Entre la lana y la madera se cuelan los susurros del mar: es que está ocupado prohibiéndoles a las olas abrir sus grandes fauces para contar historia alguna.
Es el invierno en la isla, el frío secuestra las historias de sol.
Las mujeres están tristes, Floreana.
Poco a poco se fueron plantando los campos con las nuevas semillas; los viejos robles, dueños de los potreros, enraizados en ellos desde siempre, no quisieron compartirlos y no movieron sus ramas para dejar al sol pasar. La semilla fue creciendo igual, ayudada por el agua y la luz porque éstas -agua y luz- se filtraban sin disolverse por las ramas. Pequeñas, lentas, esperaron las semillas a que sus frutos tomaran cuerpo. La tierra se mostraba amplia; esparcirse por ella era lo que habían soñado y, al atardecer, cansadas ya, ser acunadas por los árboles.
No ocurrió.
Algunas semillas, convertidas en fruto, crecieron tan altas que al no encontrar ramas donde treparse, lo hicieron sobre sí mismas, recogiéndose, obligadas a ser estepa y no hiedra. A los robles, fibrosos y rígidos, les faltó generosidad para albergarlas. Sólo las miraron, un poco atemorizados, anonadados: sí, crecían solas; salvajes, fuertes, aglomeradas, verdes en el día y rojas por la noche. Nadie las acunó.

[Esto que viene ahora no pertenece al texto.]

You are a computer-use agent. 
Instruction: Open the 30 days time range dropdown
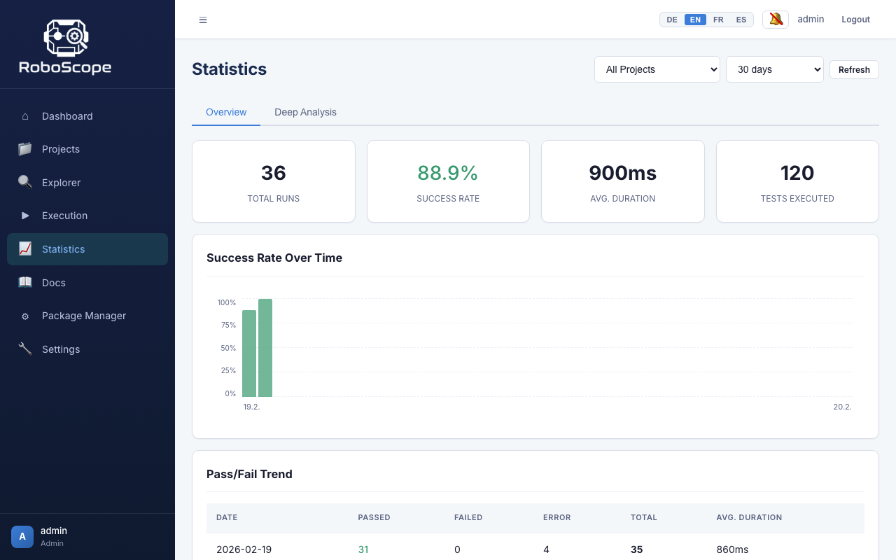click(774, 69)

Los robles no las quisieron, ¡que dejen de elevarse, nos tapan el sol! Pero ellas crecieron y se desencontraron; había sol para todos y los robles no supieron verlo.
El roble mayor, milenario y eterno, quedó en su sitio, pétreo, preguntándose qué había perdido, contemplando confuso a la semilla que no quería espigarse sola sino a su lado.
El roble quedó solo.
La semilla quedó triste.
1
Atrás quedó el comienzo del invierno. Ahora es el invierno profundo; oscuro y mojado, luce su orgullosa frialdad alejando a Constanza de la isla. La había recibido el otoño y el paso de una estación a otra es inexorable.